To find an icon with feature matching, it should have enough and distinctive features to be able to be detected. I must say that there are icons that wont be easy to detect with this approach.

Since your icon is not rotating or being distorted by perspective/affine projection, template matching seems me the best option for you. OpenCV has the matchTemplate function, which computes a similarity score for every pixel of the image, given a template. There is a good tutorial about this in the Tutorials section in this link.

If the icon size varies, you should try a multi-scale approach, that is, try to small templates, and increase its size until find a good detection score.

-----------POST-COMMENTARY--------------

Well, sadly I cannot provide you working code for this, but I'll try to explain you the ideia. In fact if you intend to do anything serious in OpenCV, you should familiarize yourself with its basic structures (Point, Mat, Vec...).
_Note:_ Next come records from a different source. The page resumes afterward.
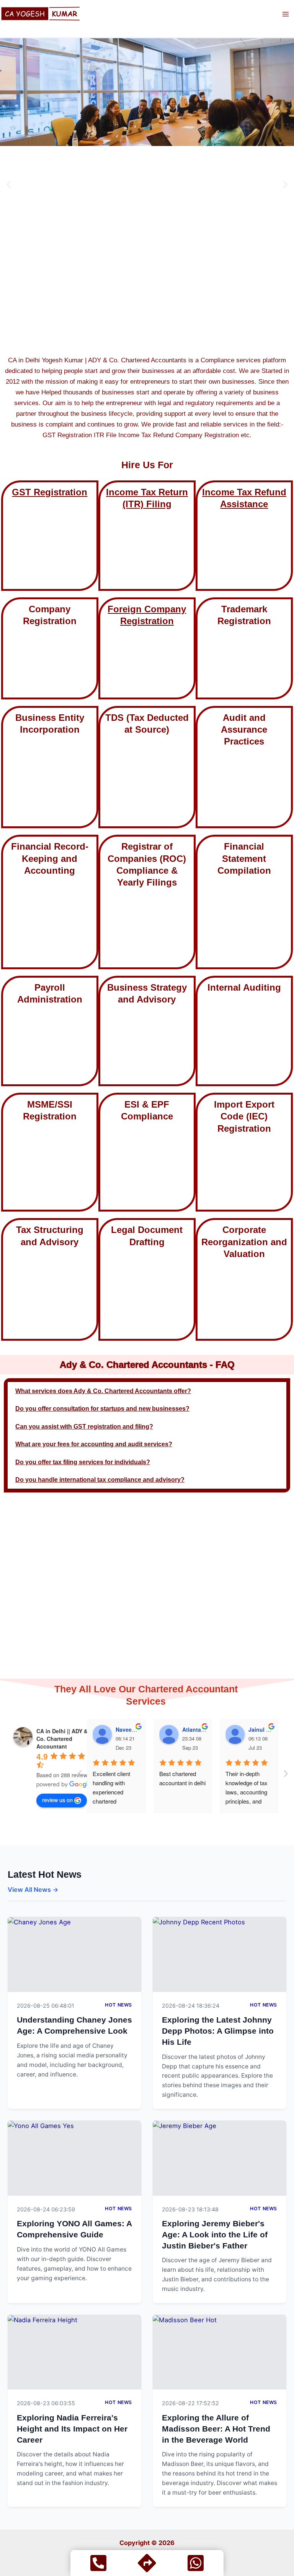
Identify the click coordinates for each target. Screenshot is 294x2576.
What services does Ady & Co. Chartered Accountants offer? (103, 1390)
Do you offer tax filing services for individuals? (82, 1461)
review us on (57, 1800)
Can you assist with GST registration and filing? (84, 1426)
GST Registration (49, 492)
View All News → (33, 1889)
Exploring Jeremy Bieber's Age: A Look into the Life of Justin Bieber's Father (215, 2234)
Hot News (118, 2005)
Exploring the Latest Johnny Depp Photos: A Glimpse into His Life (218, 2030)
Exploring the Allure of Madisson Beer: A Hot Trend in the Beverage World (216, 2428)
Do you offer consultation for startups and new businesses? (102, 1408)
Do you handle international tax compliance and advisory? (100, 1479)
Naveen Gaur (132, 1729)
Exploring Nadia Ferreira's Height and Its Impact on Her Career (72, 2428)
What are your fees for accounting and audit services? (93, 1443)
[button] (8, 184)
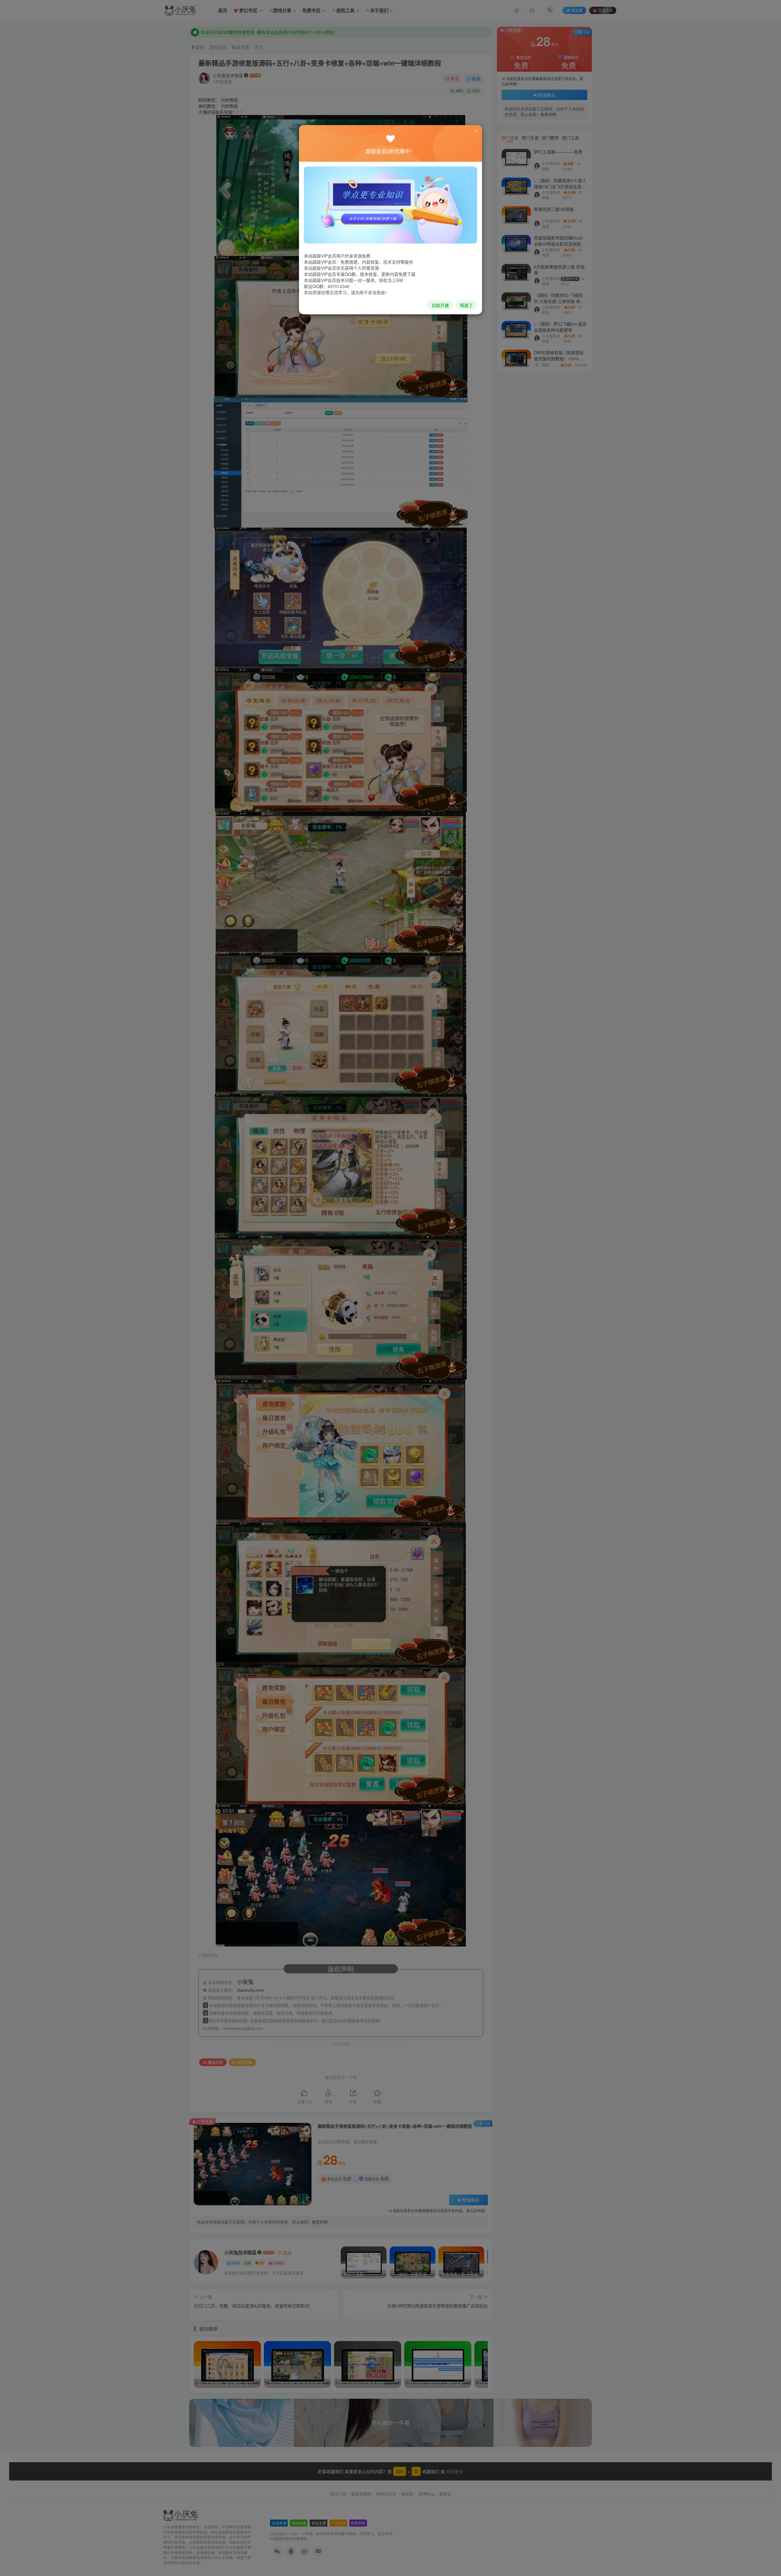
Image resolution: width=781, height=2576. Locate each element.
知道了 (466, 305)
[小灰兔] (390, 204)
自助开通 (440, 305)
Indeed, the example provided always detect something, even if it is not the most adequate match. A more robust solution, would be instead get the most likely region, get a set of most likely matches. That is, for the returned matrix "result" in the code of the tutorial, instead get the maximum value of the matrix (CV_TM_CCORR, CV_TM_CCORR_NORMED, CV_TM_CCOEFF, CV_TM_CCOEFF_NORMED) or the minimum value of the matrix (CV_TM_SQDIFF, CV_TM_SQDIFF_NORMED), you should scan the "result" for the N highest/lowest values on the result matrix. You can cut some off of such candidates by using some threshold.

This will give you a set of candidates. There is a reasonable way to identify if it is a good match or not. What you can do next is try to compute the photometric parameters for each candidate. Lets, say that this template has its pixel intensities multiplied by constant factor A, and a constant "background" brightness added B in the scene. That is, every pixel of the patch/template T on the scene S will have this form:

A(T[x,y]) + B = S[u,v]

Where (x,y) is the point of template T mapped to the point (u,v) in S. At first, a good candidate would be the one where A is closest to 1.0 and B closest to 0. Positive values of A and B means a shaded template (A < 1.0 -> darker, A > 1.0 -> brighter), where A and B < 0 means are meaningless, thus a false match. Take into consideration that there can be some numerical errors due floating point representation in PCs, so A = 0.9998 and B=-0.01 still means a good match.
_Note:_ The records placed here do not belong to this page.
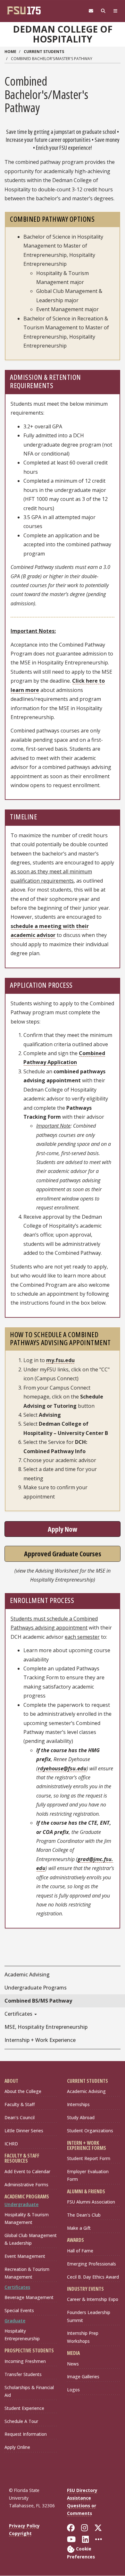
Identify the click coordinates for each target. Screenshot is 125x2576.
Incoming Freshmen (25, 2361)
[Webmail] (91, 11)
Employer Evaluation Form (88, 2175)
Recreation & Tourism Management (26, 2273)
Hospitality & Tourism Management (26, 2218)
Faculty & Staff (19, 2104)
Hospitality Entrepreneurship (22, 2335)
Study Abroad (81, 2117)
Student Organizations (90, 2131)
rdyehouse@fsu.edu (62, 1768)
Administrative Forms (26, 2184)
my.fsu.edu (60, 1360)
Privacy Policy (24, 2526)
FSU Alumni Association (91, 2202)
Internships (78, 2104)
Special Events (19, 2310)
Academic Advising (86, 2091)
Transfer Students (23, 2374)
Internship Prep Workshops (82, 2337)
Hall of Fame (80, 2251)
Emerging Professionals (91, 2264)
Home (10, 51)
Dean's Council (19, 2117)
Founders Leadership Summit (88, 2316)
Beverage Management (29, 2297)
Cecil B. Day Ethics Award (93, 2277)
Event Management (24, 2256)
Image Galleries (83, 2376)
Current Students (44, 51)
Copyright (20, 2533)
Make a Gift (79, 2228)
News (73, 2364)
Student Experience (24, 2408)
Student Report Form (88, 2158)
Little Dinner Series (23, 2131)
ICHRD (11, 2144)
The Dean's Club (84, 2215)
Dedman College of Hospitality (63, 34)
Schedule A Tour (21, 2421)
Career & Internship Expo (92, 2299)
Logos (73, 2390)
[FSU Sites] (115, 11)
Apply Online (17, 2447)
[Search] (103, 11)
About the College (22, 2091)
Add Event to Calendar (27, 2171)
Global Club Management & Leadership (30, 2239)
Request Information (25, 2434)
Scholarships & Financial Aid (29, 2391)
So, you must find the best value of A and B for each location candidate assembling a linear system using the template and the scene data. Note that, with the data from the images, this is a overdetermined system. Use Linear Least Squares in order to solve it. OpenCV provides a linear system solver with cv::solve, so you can use it to compute A and B for each candidate. If you are using a template with alpha channel, you should use a weighted variant (look for Weighted Least Squares), which OpenCV does not implement... you must do it yourself.
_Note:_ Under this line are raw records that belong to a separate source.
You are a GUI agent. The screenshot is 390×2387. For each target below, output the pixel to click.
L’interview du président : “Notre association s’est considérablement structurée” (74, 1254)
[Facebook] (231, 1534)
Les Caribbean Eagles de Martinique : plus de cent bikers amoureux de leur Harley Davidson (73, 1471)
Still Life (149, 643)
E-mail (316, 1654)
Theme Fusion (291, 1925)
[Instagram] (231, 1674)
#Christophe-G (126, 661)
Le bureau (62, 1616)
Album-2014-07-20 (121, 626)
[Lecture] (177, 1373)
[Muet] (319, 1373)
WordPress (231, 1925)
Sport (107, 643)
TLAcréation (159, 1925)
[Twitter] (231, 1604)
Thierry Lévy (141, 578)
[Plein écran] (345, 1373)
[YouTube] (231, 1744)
Now, for different sized templates, you have to try to match the templates scaled for the expected sizes. Lets, say that the default size of icons in a system are 32x32, 64x64, 128x128. You will have to compute the template matching for each of these sizes. Of course, if its size varies too much, it becomes very expensive computationally. In this case, you should rely in feature matching approaches instead template matching or combine a slower detection algorithm based in template matching followed by faster tracking algorithms or use some form of parallel execution such as multi-threading or GPU processing.